YOUR OBJECTIVE => Copy the data below word for word, leaving out the pictures.

(Word and element location records)

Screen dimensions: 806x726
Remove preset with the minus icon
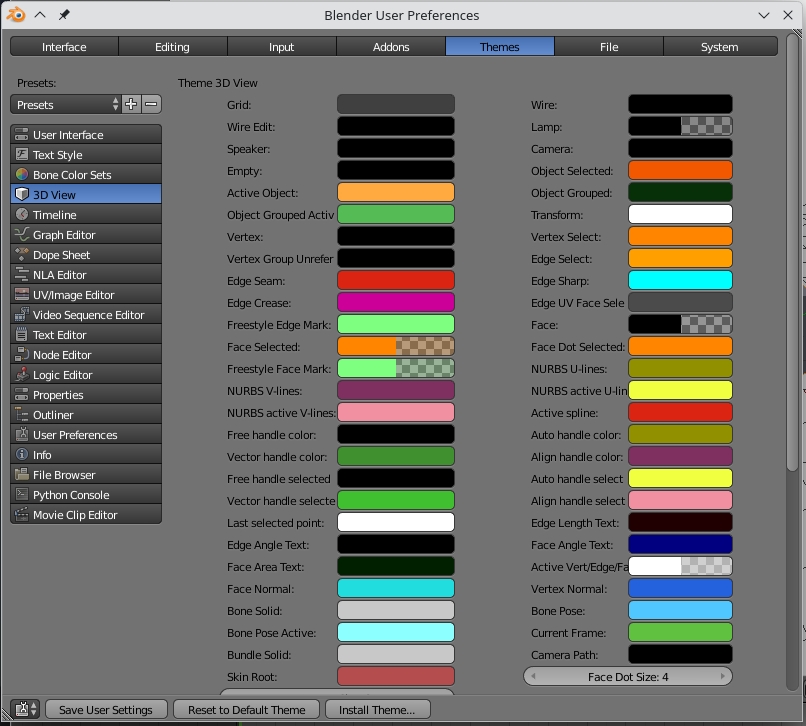tap(151, 105)
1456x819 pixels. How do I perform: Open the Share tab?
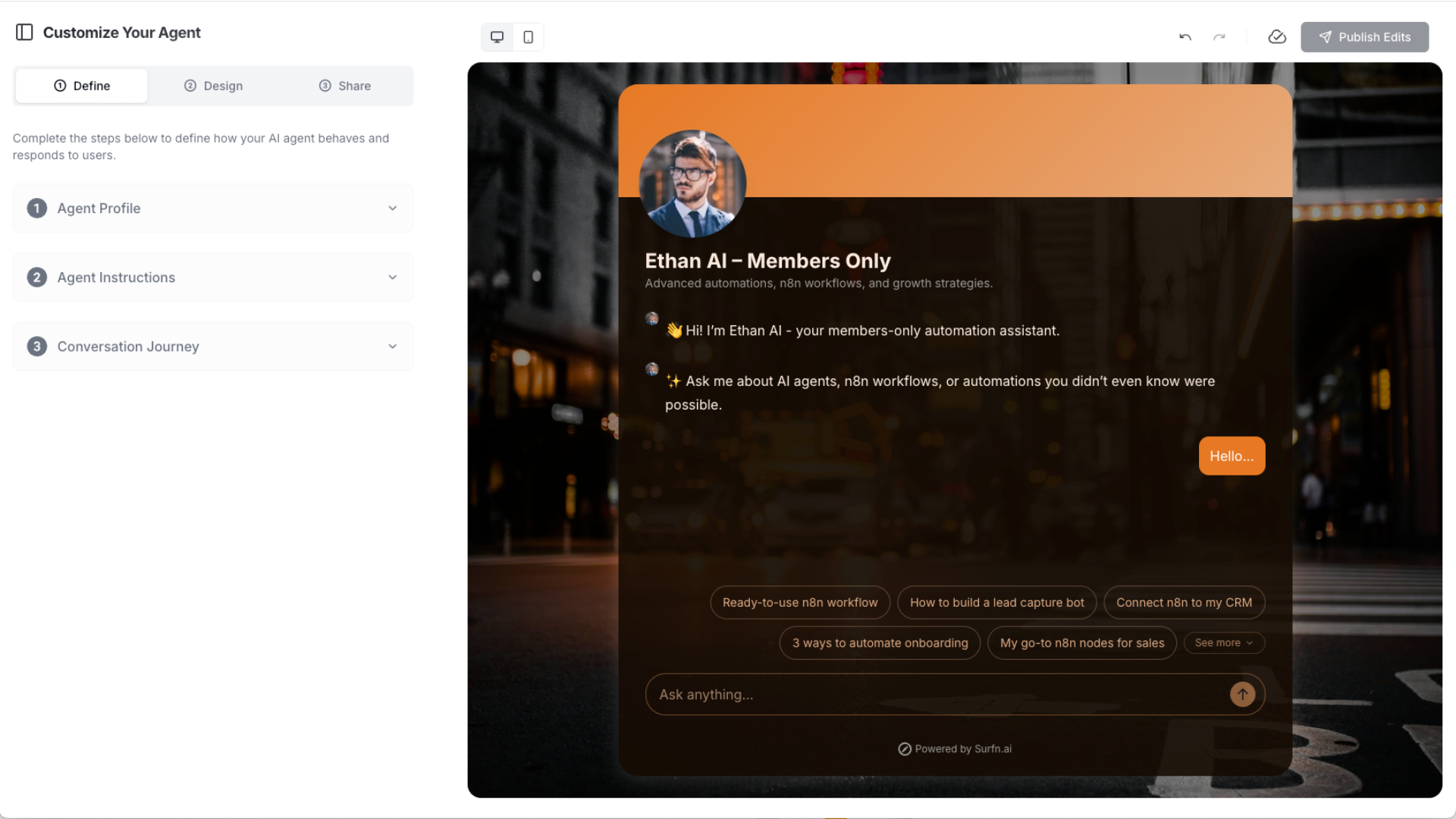[x=345, y=86]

FINISHED EXERCISE =>
Screen dimensions: 806x726
Remove preset with the minus icon
tap(151, 105)
1456x819 pixels. How do I perform: Open the Share tab?
[x=345, y=86]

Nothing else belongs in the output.